So your main concern is that compromised one account cannot do anything bad to other accounts.
PHP and file permissions
If PHP is configured to run as different user for each domain, then your directories should set-up such that it doesn't have write access to anything outside its own domain. Then using PHP (or any other commands invoked via PHP) it can't do any harm to rest of the server.
Best practice is to have the scripts be owned by user1, but PHP to run under user2. For customer access, FTP should be configured for user1. User2 should be given write access only to specific directories where really needed (cache dir, generating thumbnails, file uploads via PHP).
But many people start to install Wordpress and other CMS, don't know what to do and give write access to everything (then badly written CMS plugin can compromise all php scripts for that domain). Wordpress and other CMS nowadays support install/upgrade even without write permissions for the PHP process (they just ask for FTP login and automatically use it).
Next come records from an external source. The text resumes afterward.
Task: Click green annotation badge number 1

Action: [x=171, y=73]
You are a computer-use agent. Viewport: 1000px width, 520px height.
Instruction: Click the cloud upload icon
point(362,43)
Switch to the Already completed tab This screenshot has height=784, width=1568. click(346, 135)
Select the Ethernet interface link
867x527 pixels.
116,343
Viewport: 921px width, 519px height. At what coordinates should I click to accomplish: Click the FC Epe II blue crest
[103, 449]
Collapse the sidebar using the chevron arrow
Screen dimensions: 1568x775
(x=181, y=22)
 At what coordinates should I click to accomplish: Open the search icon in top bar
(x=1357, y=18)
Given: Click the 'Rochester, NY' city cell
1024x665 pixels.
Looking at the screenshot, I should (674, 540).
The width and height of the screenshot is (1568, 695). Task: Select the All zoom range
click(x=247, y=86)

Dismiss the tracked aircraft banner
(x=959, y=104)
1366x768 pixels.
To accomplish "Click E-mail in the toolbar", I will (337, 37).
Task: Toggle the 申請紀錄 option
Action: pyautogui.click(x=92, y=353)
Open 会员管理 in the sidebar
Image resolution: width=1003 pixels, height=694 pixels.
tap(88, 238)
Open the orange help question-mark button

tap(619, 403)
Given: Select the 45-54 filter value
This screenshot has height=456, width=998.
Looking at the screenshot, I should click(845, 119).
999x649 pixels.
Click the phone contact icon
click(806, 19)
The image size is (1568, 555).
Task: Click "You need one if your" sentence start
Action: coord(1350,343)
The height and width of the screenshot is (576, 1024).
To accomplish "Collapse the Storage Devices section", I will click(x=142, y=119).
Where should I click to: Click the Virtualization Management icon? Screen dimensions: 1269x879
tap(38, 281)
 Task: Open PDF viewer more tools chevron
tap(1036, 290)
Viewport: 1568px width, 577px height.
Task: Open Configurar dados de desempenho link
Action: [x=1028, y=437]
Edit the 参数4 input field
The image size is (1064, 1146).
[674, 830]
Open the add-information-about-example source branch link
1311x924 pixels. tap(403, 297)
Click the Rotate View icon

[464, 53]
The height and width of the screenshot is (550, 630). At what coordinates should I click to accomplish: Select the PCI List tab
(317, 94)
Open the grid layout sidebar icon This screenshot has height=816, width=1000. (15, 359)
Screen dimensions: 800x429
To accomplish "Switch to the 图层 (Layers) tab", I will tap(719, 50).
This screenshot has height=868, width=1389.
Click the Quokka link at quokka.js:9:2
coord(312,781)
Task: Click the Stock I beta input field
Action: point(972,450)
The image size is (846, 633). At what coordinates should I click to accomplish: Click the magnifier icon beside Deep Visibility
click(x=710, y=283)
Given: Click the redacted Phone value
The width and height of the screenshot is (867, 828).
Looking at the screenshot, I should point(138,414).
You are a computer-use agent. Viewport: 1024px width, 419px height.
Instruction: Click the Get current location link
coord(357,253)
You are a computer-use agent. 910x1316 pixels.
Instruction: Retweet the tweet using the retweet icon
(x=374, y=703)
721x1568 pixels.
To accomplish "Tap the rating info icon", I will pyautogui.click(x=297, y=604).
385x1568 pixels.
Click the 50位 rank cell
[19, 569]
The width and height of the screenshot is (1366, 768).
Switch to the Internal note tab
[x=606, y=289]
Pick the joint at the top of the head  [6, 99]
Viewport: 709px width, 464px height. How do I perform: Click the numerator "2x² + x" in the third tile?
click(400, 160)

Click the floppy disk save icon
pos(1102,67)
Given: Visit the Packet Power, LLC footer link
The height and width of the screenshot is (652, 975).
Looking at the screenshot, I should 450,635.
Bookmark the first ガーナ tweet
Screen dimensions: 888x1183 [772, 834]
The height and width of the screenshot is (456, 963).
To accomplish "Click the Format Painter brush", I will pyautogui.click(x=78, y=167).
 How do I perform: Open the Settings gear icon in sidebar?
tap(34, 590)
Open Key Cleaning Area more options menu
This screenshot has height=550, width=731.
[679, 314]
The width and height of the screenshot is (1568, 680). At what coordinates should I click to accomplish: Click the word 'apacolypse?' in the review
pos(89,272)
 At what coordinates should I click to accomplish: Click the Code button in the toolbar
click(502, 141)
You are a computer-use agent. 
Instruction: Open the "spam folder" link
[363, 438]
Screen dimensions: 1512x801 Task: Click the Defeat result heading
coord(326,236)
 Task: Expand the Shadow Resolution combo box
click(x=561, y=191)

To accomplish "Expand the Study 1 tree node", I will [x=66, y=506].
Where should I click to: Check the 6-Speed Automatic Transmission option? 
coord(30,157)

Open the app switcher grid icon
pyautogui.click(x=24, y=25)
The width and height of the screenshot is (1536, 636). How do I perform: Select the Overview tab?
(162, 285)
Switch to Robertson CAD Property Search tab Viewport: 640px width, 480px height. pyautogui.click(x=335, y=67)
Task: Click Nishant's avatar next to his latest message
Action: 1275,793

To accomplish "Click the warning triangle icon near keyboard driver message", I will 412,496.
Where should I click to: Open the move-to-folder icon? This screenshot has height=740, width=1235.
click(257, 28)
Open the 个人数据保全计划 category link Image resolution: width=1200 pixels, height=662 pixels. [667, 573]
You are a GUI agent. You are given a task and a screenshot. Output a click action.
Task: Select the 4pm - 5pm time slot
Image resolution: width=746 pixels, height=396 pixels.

Another best practice is to block direct web access to those directories where user2 has write access. File uploads should be checked by your script, and only if valid, moved to directory accessible from outside (otherwise someone can upload PHP script instead of JPG image and could fool your webserver to execute it).
Apache
Use Apache's AllowOverride None
directive to disable usage of the .htaccess
file, so that attackes cannot configure running of other CGI scripts. Apache should have only read access to the served files (PHP config files containing passwords don't need read permissions for Apache). With .htaccess
disabled, user has no means of changing the Apache configuration.
Use Options -FollowSymLinks
(or -SymLinksIfOwnerMatch
) to prevent the symlink "attack".
Install mod_security
to watch for suspicious activity and block hacking attemps like SQL injection.
EDIT: If .htaccess
is needed, you need to decide what options your hosting will support and enable only those. Examples of commonly used options which are safe include (list them in AllowOverride
):
- AuthConfig - to enable Basic HTTP authentification
- ErrorDocument - to define own URL instead of default for 404 response (as you are defining URL only, only already accessible content can be used, so no risk)
- Indexes - if you want to enable plain directory listings
- Limit - to limit access by IP address (usually used by the
Deny from all
directive to deny access to part of the dirs)
- RewriteEngine, RewriteOptions, RewriteBase, RewriteCond, RewriteRule - for mod_rewrite
- SymLinksIfOwnerMatch - needed for mod_rewrite (its documentation states that it needs
FollowSymLinks
, but it seems it works also with this one); besides mod_rewrite use, Apache would only follow the symlink if the destination file/dir is owner by the same user as the symlink itself.